Data supplied -
==================================================
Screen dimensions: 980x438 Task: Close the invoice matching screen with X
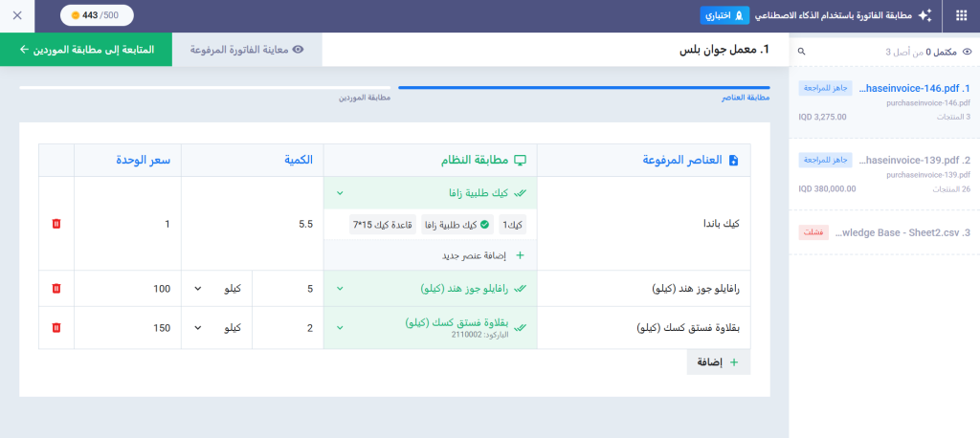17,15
==================================================
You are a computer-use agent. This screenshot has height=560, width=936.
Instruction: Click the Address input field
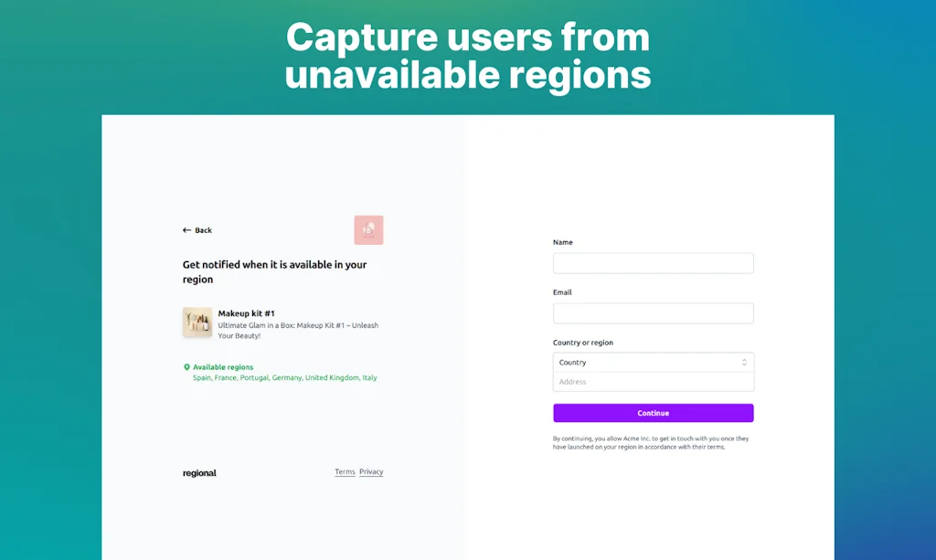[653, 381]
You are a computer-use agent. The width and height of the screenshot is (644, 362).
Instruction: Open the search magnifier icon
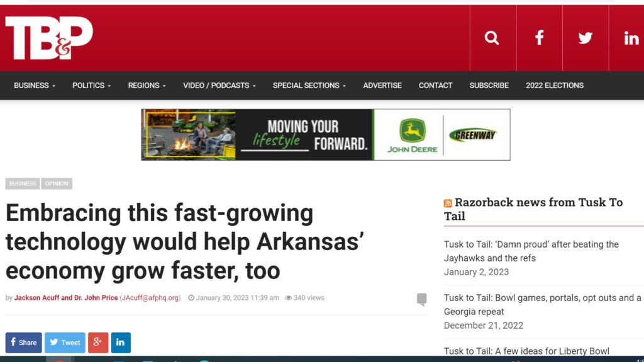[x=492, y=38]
==================================================
Say, as a bare number, how many lines of the data hold the string "agent".

2